◆ DATA FOR PROCESSING
########

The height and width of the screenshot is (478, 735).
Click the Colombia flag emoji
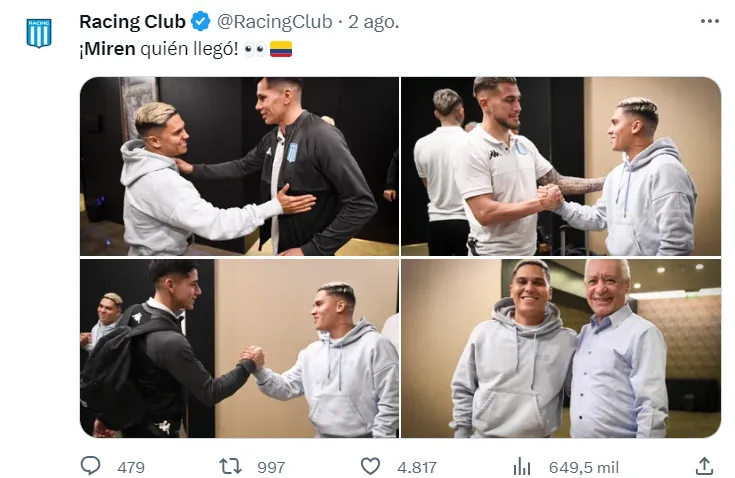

########

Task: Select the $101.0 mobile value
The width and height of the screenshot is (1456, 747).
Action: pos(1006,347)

########

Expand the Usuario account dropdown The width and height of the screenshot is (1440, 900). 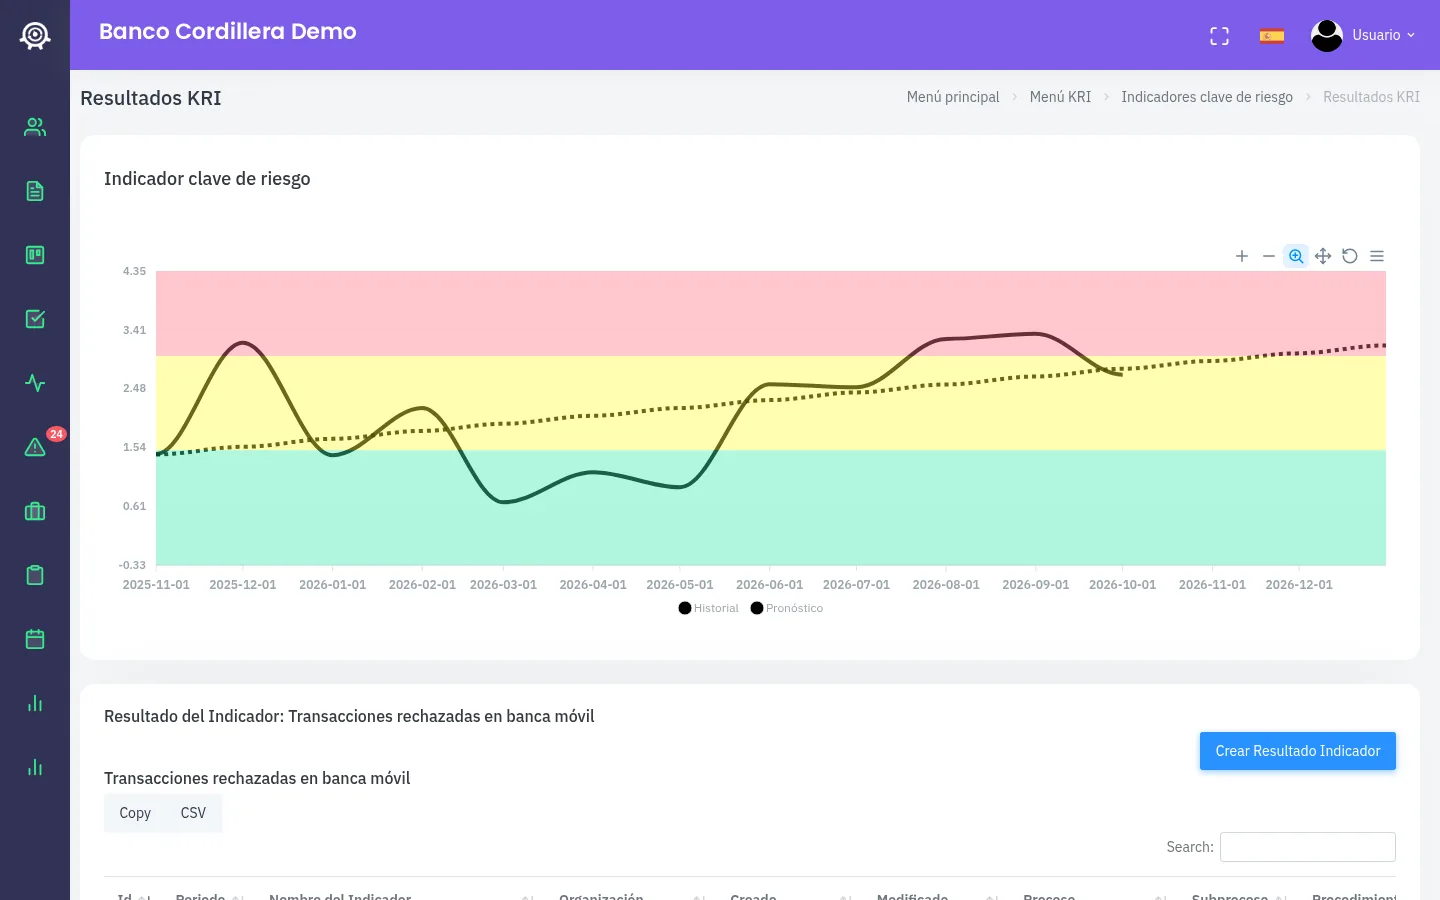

########

◆ TASK DIRECTIONS
Reproduce exactly the stretch of the material above that starts at the line with "The height and" and ends at the line with "Click the Colombia flag emoji", both included, and nothing else.

◆ ANSWER FOR THIS EXERCISE
The height and width of the screenshot is (478, 735).
Click the Colombia flag emoji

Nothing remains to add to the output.